O primeiro-ministro francês, Michel Barnier, fez um chamado à responsabilidade, nesta terça-feira (3), na véspera da votação pelos deputados de duas moções apresentadas pela esquerda e pela extrema direita, que ameaçam derrubar o governo.

"Acredito ser possível que exista este reflexo de responsabilidade em que, para além das diferenças políticas, das divergências, das contradições que são normais em uma democracia, digamos a nós mesmos que há um interesse superior", afirmou o chefe de governo em entrevista à TV.

"Acredito que tanto o interesse superior do país, o bem comum e o interesse nacional significam alguma coisa", acrescentou o político conservador, nomeado à frente do Executivo há apenas três meses.

Suas declarações ocorrem na véspera da votação, na Assembleia Nacional, de duas moções de censura. Exceto alguma mudança de última hora, a apresentada pela coalizão de esquerda da Nova Frente Popular (NFP) será aprovada com o apoio da extrema direita do Reagrupamento Nacional (RN).

As duas moções foram apresentadas depois que Barnier, de 73 anos, recorreu na segunda-feira a uma polêmica manobra parlamentar para aprovar parte do orçamento sem submetê-lo à votação na Câmara, onde não tem maioria.

Nos últimos dias, o primeiro-ministro multiplicou em vão as concessões ao partido de extrema direita RN, que é o grupo com mais deputados no Parlamento, para evitar que apoiasse uma possível moção da esquerda.

Mas Marine Le Pen, líder da extrema direita, informou, nesta segunda, que seus deputados vão votar a favor de todas as moções, "venham de onde vierem".

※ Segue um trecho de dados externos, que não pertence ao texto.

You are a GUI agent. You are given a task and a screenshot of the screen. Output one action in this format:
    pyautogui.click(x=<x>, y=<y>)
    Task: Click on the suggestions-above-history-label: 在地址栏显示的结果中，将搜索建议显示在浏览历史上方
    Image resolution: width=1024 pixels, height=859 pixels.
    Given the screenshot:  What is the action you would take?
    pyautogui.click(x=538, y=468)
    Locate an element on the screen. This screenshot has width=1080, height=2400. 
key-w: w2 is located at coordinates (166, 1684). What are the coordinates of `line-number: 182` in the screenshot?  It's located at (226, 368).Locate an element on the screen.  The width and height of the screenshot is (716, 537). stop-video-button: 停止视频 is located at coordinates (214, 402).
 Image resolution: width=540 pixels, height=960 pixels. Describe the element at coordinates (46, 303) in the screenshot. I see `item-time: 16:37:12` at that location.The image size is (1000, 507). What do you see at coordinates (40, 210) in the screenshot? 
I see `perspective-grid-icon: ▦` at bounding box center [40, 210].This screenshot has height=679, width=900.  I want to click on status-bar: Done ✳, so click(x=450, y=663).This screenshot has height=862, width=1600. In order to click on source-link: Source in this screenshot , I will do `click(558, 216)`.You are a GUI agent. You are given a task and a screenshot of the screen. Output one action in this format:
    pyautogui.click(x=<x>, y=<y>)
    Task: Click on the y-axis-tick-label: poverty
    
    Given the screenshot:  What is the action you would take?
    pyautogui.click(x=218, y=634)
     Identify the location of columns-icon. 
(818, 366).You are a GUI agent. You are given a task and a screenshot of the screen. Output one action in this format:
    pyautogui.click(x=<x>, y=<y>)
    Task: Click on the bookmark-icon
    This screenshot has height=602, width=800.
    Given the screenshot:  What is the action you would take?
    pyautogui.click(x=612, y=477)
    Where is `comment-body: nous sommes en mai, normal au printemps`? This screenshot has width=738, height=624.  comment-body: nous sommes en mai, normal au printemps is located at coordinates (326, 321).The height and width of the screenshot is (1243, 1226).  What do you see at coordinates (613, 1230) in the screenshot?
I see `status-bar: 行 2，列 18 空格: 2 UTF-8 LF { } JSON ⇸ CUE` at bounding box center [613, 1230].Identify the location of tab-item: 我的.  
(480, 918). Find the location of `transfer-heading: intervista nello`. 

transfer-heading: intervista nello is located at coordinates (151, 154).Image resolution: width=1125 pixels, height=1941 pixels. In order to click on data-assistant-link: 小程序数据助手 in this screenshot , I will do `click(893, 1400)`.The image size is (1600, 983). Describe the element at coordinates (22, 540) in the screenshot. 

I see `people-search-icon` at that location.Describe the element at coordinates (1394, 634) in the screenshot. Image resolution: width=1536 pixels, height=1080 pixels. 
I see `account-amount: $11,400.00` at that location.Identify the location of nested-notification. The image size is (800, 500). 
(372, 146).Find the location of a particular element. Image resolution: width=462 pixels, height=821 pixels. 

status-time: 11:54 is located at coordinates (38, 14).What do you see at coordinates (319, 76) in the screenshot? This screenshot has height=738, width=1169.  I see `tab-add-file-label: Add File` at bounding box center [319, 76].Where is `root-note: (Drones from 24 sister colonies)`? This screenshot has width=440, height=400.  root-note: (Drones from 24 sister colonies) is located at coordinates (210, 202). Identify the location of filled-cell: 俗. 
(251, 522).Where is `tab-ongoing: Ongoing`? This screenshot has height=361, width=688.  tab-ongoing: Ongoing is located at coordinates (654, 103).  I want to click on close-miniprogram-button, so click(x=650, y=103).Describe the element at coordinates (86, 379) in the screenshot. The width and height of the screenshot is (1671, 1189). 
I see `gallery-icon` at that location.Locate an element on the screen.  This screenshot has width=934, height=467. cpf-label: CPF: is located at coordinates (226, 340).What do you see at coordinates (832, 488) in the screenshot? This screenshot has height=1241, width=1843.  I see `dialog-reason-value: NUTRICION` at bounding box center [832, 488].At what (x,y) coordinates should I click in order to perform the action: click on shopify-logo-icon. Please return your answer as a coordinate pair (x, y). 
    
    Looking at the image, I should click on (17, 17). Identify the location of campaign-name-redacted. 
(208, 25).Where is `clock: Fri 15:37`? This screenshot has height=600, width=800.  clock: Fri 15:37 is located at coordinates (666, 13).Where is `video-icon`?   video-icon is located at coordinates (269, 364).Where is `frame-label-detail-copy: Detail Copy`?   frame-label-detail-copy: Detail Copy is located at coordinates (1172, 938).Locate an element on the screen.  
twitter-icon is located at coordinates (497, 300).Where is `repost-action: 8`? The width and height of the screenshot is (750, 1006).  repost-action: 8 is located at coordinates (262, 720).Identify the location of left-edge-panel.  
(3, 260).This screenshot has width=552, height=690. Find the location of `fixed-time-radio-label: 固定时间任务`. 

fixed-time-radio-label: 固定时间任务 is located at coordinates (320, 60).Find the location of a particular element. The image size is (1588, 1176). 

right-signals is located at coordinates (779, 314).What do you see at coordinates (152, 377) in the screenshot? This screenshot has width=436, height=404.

A segunda maior economia da União Europeia está mergulhada em uma crise política desde que o presidente francês, Emmanuel Macron, decidiu, em junho, antecipar as eleições legislativas previstas para 2027, após a vitória da extrema direita nas eleições do Parlamento Europeu. 

A aliança NFP, formada pela França Insubmissa (LFI, esquerda radical), socialistas, comunistas e ecologistas, venceu as eleições legislativas antecipadas entre 30 de junho e 7 de julho, mas ficou longe da maioria absoluta. 

A queda do Executivo aprofundaria a crise política e ocorreria em um momento em que o prêmio de risco da dívida da França se equipara com o da Grécia.

- "A censura (...) tornará tudo mais difícil" -

Macron, reeleito em 2022, assegurou que não pode "acreditar" que uma moção de censura vá ser votada. "O interesse do país é mais importante que o interesse dos partidos", disse em Riade, na Arábia Saudita, onde está em visita oficial.

O chefe de Estado acusou o RN, do qual depende a sobrevivência do governo, de praticar um "cinismo insustentável" por se propor a votar a moção da esquerda.

Ele também rejeitou os apelos para que renuncie antes do fim de seu mandato, em 2027, e os chamou de "ficção política". 

"A razão pela qual estou diante vocês é que fui eleito duas vezes pelo povo francês. Sinto-me muito orgulhoso disso e vou honrar essa confiança com toda a energia que me corresponde até o último segundo para ser útil ao país", ressaltou.

O debate sobre a moção vai começar às 16h locais (12h de Brasília) e o primeiro resultado é aguardado para as 20h locais (16h de Brasília). Para que uma das iniciativas seja aprovada, são necessários os votos de pelo menos 288 dos 577 deputados da Câmara baixa.

Barnier alertou os deputados, nesta terça, que "a censura (...) tornará tudo mais difícil e mais grave".

"A situação é difícil no âmbito orçamentário" e "muito difícil no âmbito econômico e social", lembrou o ex-comissário europeu e ex-negociador do Brexit.

O déficit público da França corre o risco de se agravar até alcançar 6,1% do PIB, e não se espera que volte a cumprir a norma europeia de 3% até 2029.

Se o governo cair, esta será a primeira moção de censura a prosperar desde a derrota do Executivo de Georges Pompidou, em 1962, quando Charles de Gaulle era o presidente. 

O governo de Barnier seria também o mais curto da V República francesa, iniciada em 1958.